Records from a data collection
------------------------------
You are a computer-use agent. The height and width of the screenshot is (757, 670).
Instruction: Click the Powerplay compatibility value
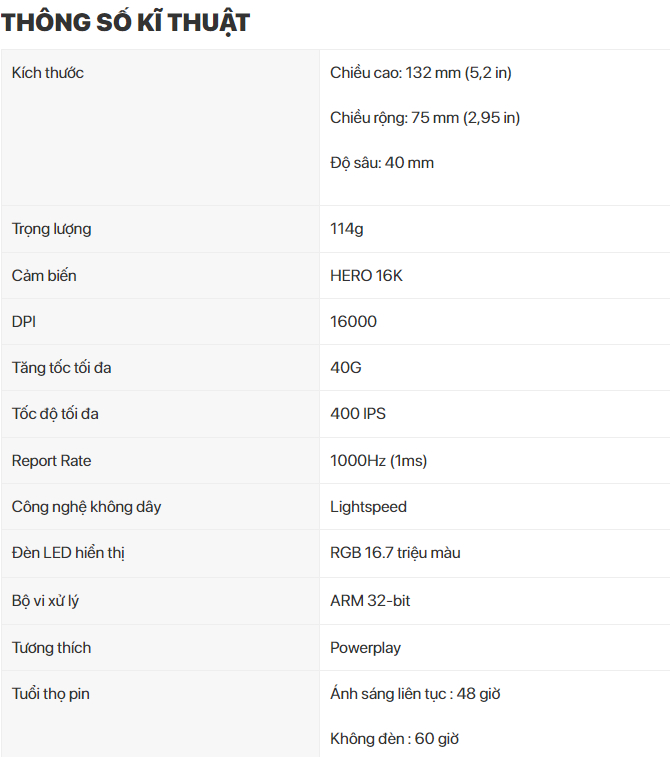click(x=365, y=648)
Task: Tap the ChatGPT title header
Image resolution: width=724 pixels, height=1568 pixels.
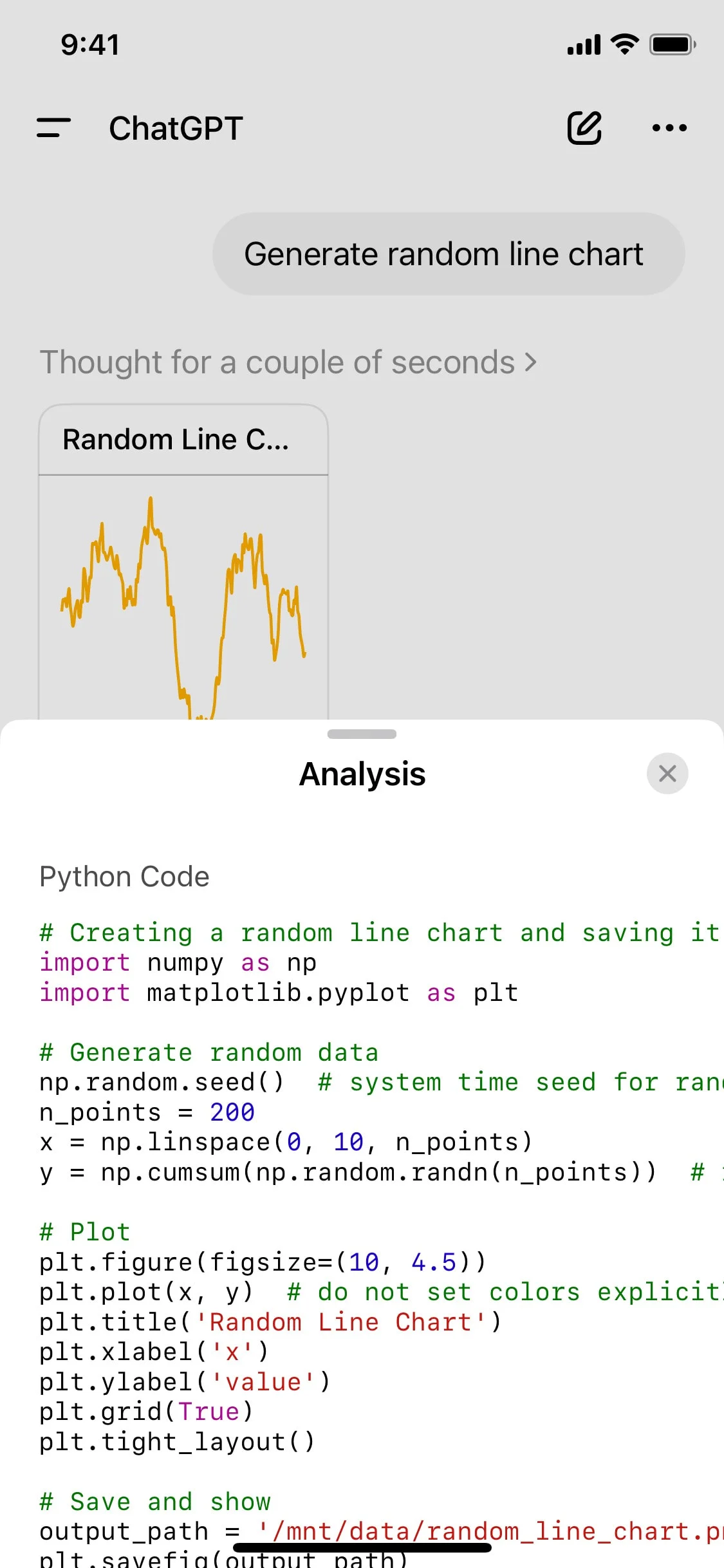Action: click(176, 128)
------------------------------
> Exercise requirements: Transcribe all of the data above verbatim but omit every picture.

> Task result:
You are a computer-use agent. The height and width of the screenshot is (757, 670).
Instruction: Click the Powerplay compatibility value
click(x=365, y=648)
Task: Tap the ChatGPT title header
Image resolution: width=724 pixels, height=1568 pixels.
Action: click(176, 128)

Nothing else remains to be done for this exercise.